Meanwhile, proteome analysis is proceeding to comprehensively identify the structures and functions of all the proteins present in a living organism with the progress of genome analysis. In a living body, proteins are synthesized through translation on free ribosomes in the cytoplasm, and during or after translation, they are subjected to posttranslational modifications such as processing by proteases and modification of specific amino acid residues with few exceptions. These posttranslational modifications are often directly involved in functional expression of proteins and control thereof, and therefore analysis of posttranslational modifications is indispensable to identify functions of proteins.
As cell-free protein synthesis methods, methods using Escherichia coli lysate, wheat germ extract, or rabbit reticulocyte lysate are generally known. Further, as a protein synthesis system capable of carrying out major posttranslational modifications occurring in higher animal and plant cells, a system containing rabbit reticulocyte lysate and canine pancreatic microsomal membranes has been already known (as for canine pancreatic microsomal membranes, see for example, Walter, P. and Blobel, G., Method Enzymology (USA), vol. 96, pp. 84-93, 1983; Bulleid, N. J. et al., The Biochemical journal (USA), vol. 268, pp. 777-781, 1990; and Paradis, G. et al., Biochemistry and cell biology (Canada), vol. 65, pp. 921-924, 1987).
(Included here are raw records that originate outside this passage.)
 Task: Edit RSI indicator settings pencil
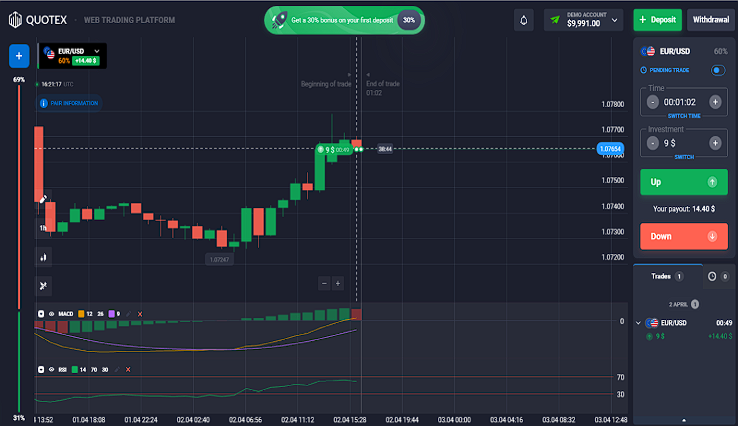(x=117, y=369)
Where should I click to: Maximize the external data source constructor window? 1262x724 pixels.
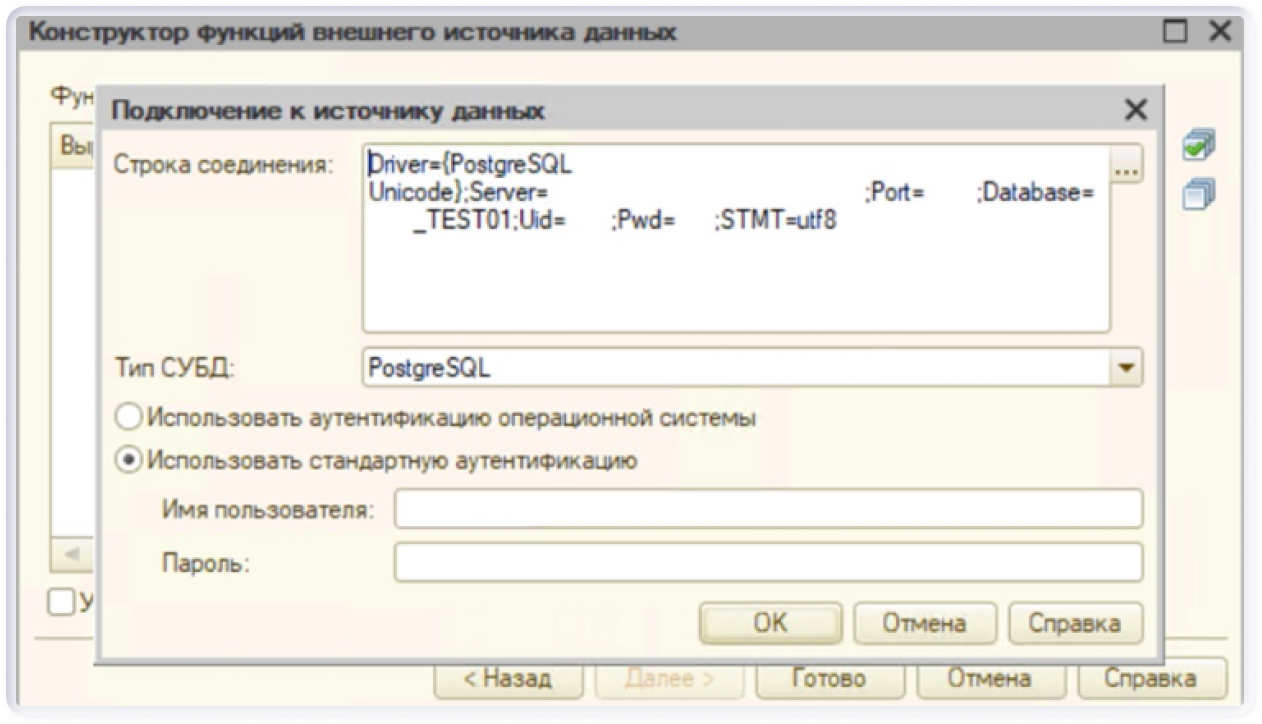tap(1177, 32)
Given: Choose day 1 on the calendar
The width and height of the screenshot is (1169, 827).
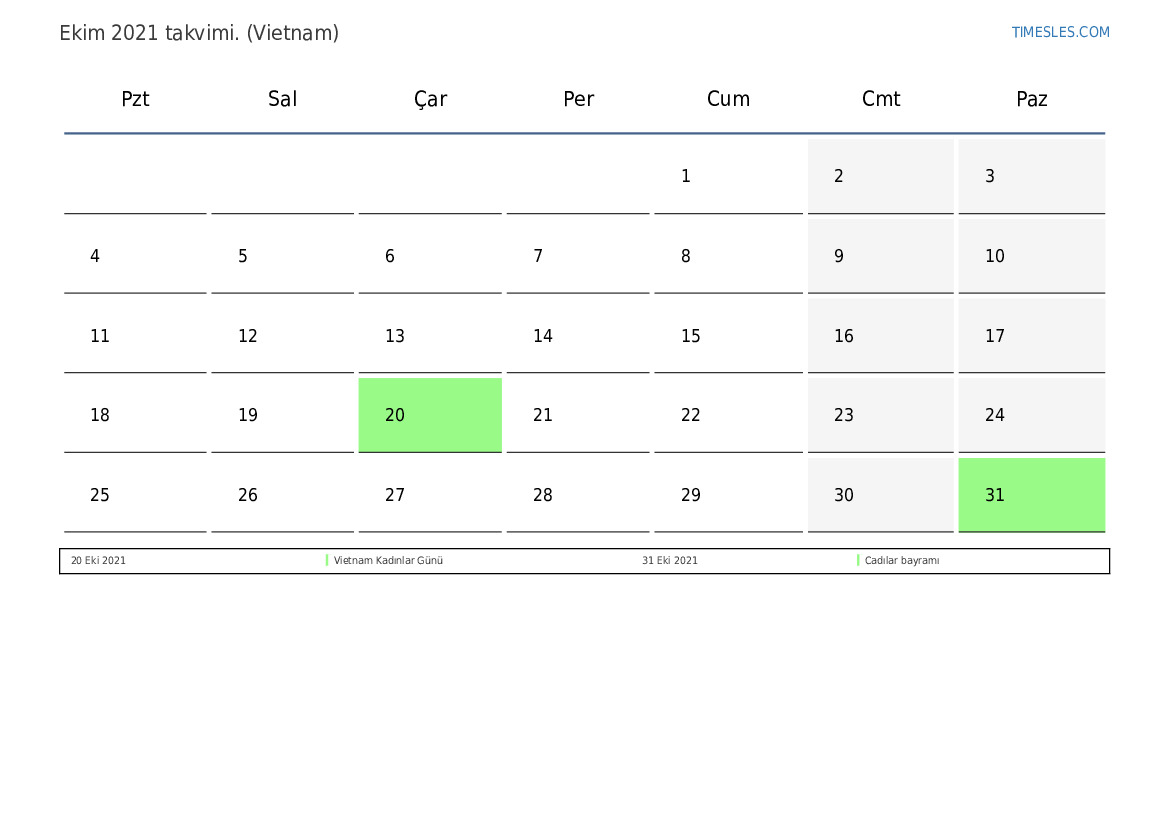Looking at the screenshot, I should (x=728, y=176).
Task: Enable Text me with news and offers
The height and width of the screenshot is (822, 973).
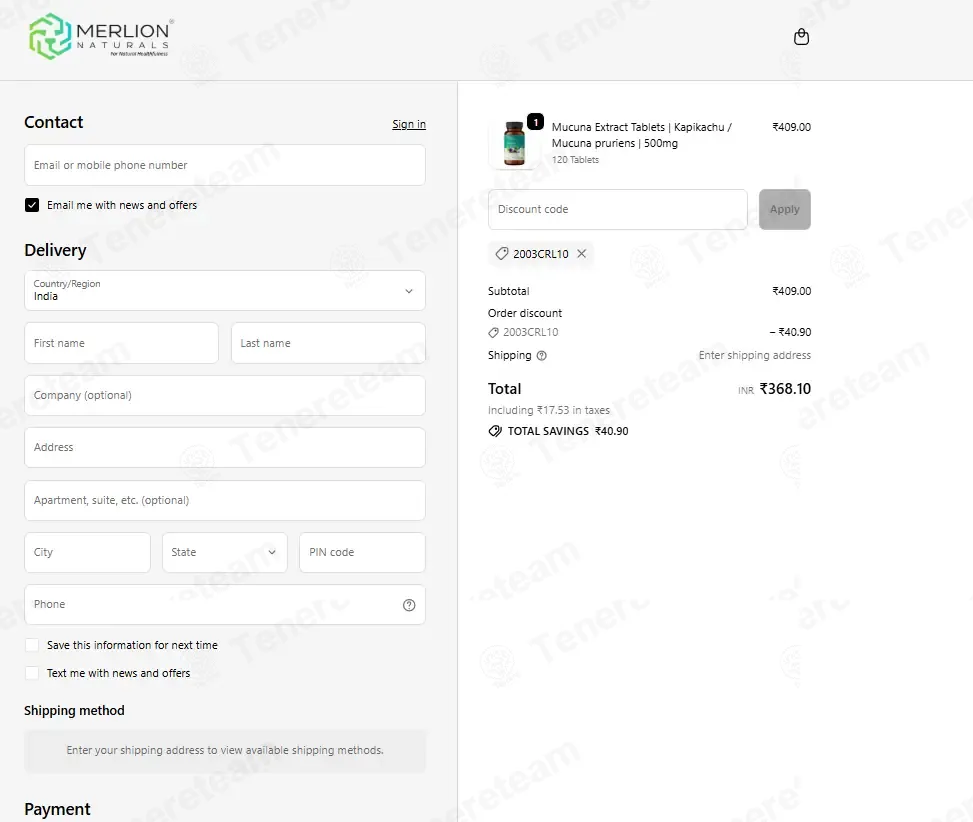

However, such a system is not suitable for comprehensive synthesis of various proteins because canine pancreatic microsomal membranes are very expensive. In order to solve such a problem, a system obtained by adding fractions of endoplasmic reticulum, Golgi apparatus, and cell membrane separately prepared from Chinese hamster ovary cells (CHO cells) to rabbit reticulocyte lysate has been developed (see, for example, Japanese Patent Laid-Open Publication No. 2002-238595). However, much effort has been expended on attempting to prepare posttranslational modification machinery. A method for preparing an insect-derived extract liquid having posttranslational modification activity, the method comprising the step of applying pressure to cells in an atmosphere of an inert gas by using a special apparatus, has been developed (see, for example, Japanese Patent Laid-Open Publication No. 2000-325076). However, an extract liquid obtained by the method is not suitable for practical use in that whether or not modification occurs depends on the combination of 5′-UTR (untranslated sequence) of mRNA and the signal sequence of a target gene. In addition, this method requires a special apparatus, and is therefore lacking in versatility.
Under the circumstances, there has been demand for a versatile method for carrying out posttranslational modification in cell-free protein synthesis applicable to various extract liquids.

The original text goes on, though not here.